ABN Amro has announced a major overhaul of its operating model, confirming plans to reduce its workforce by roughly one-fifth over the next three years. The move is part of a broader effort to sharpen profitability and bring tighter discipline to costs under the bank’s new leadership.


New CEO Marguerite Bérard, who took charge earlier this year, outlined the strategy in Amsterdam this week. She noted that while the bank has stabilised its foundation in recent years, it now needs to push harder on efficiency and focus more clearly on segments where returns are strongest.


The plan centres around simplification and digitalisation. ABN Amro intends to consolidate several legal entities, streamline overlapping processes, and gradually retire ageing technology systems. By doing so, the bank aims to bring its cost-to-income ratio below 55% by 2028 and lift its return on equity to at least 12%. Revenue is expected to cross €10 billion during the same period.
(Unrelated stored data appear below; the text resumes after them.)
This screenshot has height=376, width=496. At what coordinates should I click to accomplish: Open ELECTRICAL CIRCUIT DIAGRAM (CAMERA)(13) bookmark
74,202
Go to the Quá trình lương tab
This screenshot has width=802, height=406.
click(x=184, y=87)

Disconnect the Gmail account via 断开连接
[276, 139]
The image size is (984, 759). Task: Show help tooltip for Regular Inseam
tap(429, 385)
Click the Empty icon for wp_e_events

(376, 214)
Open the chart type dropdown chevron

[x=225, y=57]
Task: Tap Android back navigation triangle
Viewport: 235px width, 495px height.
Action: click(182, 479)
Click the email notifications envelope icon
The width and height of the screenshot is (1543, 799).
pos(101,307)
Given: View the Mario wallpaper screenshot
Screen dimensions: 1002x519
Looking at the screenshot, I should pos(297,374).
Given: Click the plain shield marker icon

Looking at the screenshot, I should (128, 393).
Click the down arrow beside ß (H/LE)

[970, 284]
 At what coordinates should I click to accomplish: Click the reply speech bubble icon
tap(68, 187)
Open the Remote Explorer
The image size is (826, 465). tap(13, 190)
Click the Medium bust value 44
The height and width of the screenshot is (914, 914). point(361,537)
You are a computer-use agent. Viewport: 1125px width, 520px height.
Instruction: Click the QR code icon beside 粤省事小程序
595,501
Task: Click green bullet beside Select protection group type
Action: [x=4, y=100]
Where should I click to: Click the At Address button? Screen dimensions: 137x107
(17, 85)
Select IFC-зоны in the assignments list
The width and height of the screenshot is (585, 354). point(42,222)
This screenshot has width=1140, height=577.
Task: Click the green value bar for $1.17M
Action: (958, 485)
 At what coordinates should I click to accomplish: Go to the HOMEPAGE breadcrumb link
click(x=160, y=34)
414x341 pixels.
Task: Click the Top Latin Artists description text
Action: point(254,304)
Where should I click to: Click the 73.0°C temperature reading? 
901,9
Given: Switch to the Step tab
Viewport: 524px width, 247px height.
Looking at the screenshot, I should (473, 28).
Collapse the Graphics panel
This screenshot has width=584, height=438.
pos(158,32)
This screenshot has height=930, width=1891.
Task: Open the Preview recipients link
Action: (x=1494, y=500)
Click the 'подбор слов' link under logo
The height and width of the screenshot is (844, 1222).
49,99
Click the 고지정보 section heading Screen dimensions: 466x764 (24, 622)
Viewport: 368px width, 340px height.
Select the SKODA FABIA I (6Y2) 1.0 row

A large share of the savings will come from workforce reductions. The bank expects to have 5,200 fewer roles by the end of 2028 compared with its 2024 baseline of nearly 22,000 employees. This number does not include teams absorbed through recent acquisitions, who will also face structural changes as integration progresses. Recruitment at the bank has already slowed significantly, and around 1,000 positions have been phased out since Bérard’s arrival in April.


ABN Amro plans to expand its focus on mortgage lending and wealth management—areas where the bank sees more consistent returns. It is also rebalancing its corporate banking portfolio by reducing risk-weighted assets and exiting less profitable businesses. As part of this effort, the lender has agreed to sell its consumer loans unit, Alfam, to Rabobank.


Shares rose around 5% after the announcement, with analysts noting that the sharper cost discipline and capital return commitments resonated well with investors. The Dutch state remains the bank’s largest shareholder but has signalled plans to gradually reduce its stake.